Following the signing of a Memorandum of Understanding relating to renewable energy trading in January 2013, negotiations commenced on a proposed Intergovernmental Agreement This was parked in April 2014. The Irish offshore wind industry, which would be first mover in the export of renewable energy between Ireland and the UK, and onward into Europe, are hopeful that following the forthcoming General Elections in the UK and Ireland, together with clarification of the UK’s position in Europe, talks will recommence. An examination of the reasons why the proposed IGA between Ireland and the UK was parked reveals that the gaps between both countries are small.

In relation to the issues, there is a solution for each one. International Contracts for Difference’s from the UK and Statistical Transfer from Europe will be the mechanism for payment, with Irish offshore being able to compete with similar offshore projects in the UK and Europe. Transmission issues will be dealt with through the Northern Seas Countries Offshore Grid Initiative, a cornerstone of EU President Juncker’s priority policies, which will be assisted by the ISLES II initiative in the Irish Sea, in tandem with the proposed Cork-France Interconnector. The Commission’s objective of a single energy market and Energy Union will help to overcome the regulatory issues which exist, while a two-step approach will enable shovel-ready offshore projects to proceed prior to onshore projects, which still require planning permission, an SEA, and price clarifications, all of which will kick-start the inevitable energy export.


Ireland has an opportunity to develop a major and sustainable offshore wind export industry at no cost or risk to the Exchequer. All the Government needs to do is take a number of steps, namely:

  1. Confirm that it is seeking to develop this resource.
  2. Conclude an agreement with the UK on Route to Market.
  3. Work with the British Government, the European Commission and windfarm developers co-operating on an All Islands and EU Energy Policy.

The Government can remain silent no longer on its “stranded asset” of offshore wind.  The EU is now strongly encouraging member states who have renewable energy surpluses to engage so that they can be traded and help Europe deal with its ever growing security of supply issue and assist it to achieve a single energy market. Europe needs Ireland’s surplus renewable energy–Ireland needs the economic benefit that this could bring.
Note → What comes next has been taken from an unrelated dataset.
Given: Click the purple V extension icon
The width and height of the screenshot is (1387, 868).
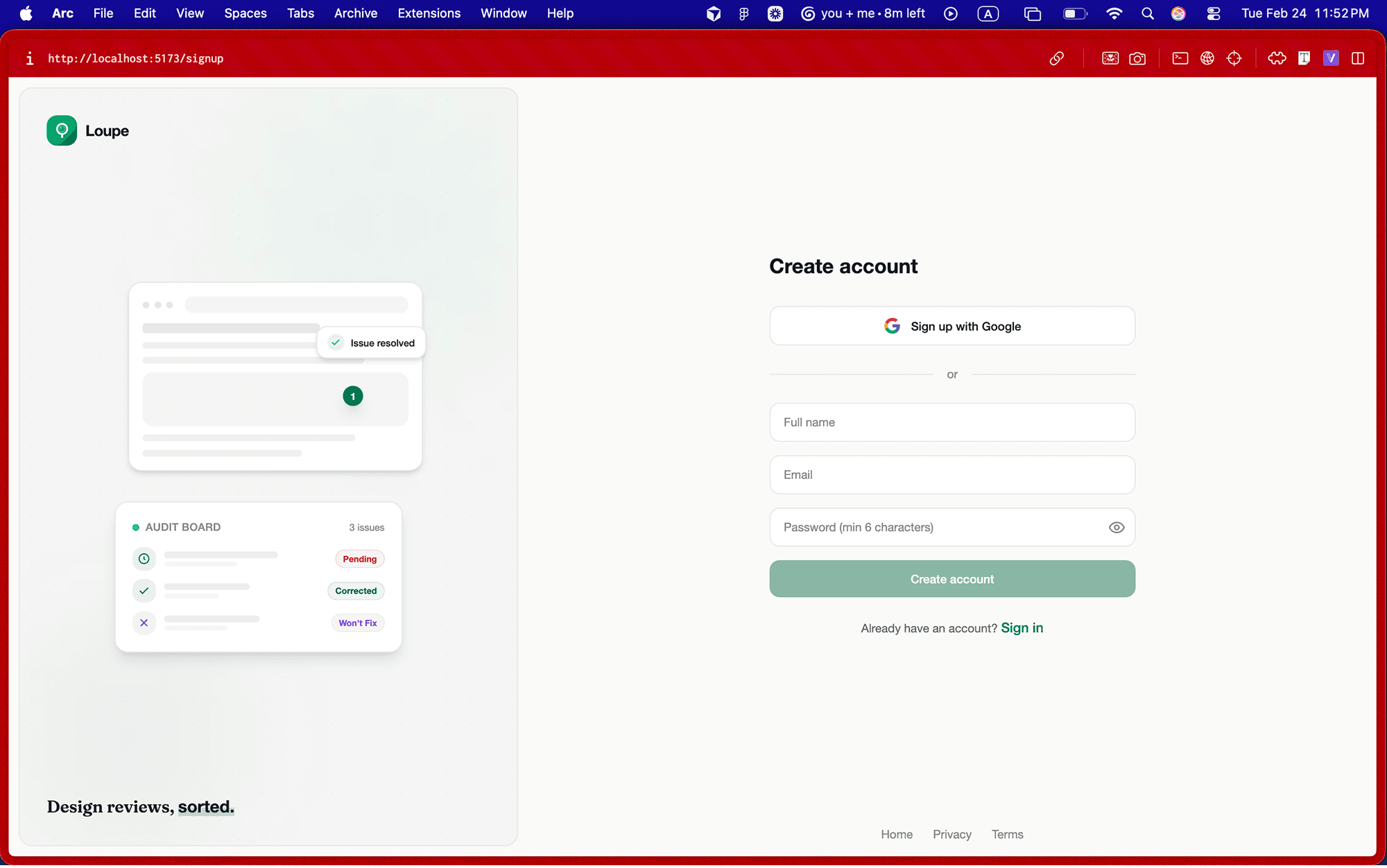Looking at the screenshot, I should (x=1331, y=58).
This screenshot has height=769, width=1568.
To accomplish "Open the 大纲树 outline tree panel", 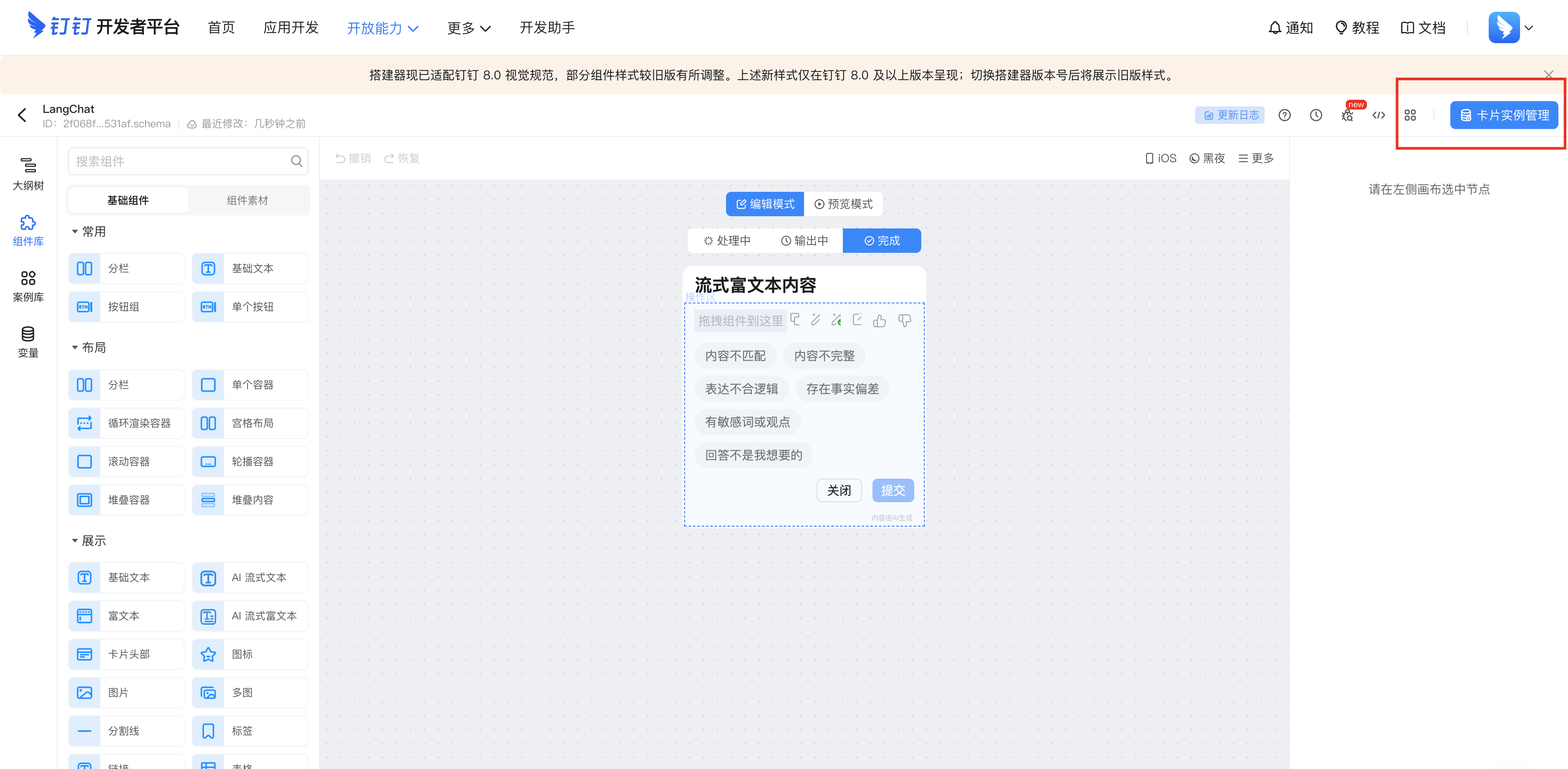I will click(28, 174).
Brian Britton is Managing Director of Oriel Windfarm Limited. He has been at the forefront of developing the offshore wind energy sector in Ireland. Completion of the Oriel Windfarm will see 330MW of renewable energy available for export. Brian has managed this €990 million project from inception, including raising investment capital and steering it through the regulatory approval process. He is a founder and Secretary General of the National Offshore Wind Association of Ireland (NOW Ireland) and also a Board Member of the British Irish Chamber of Commerce.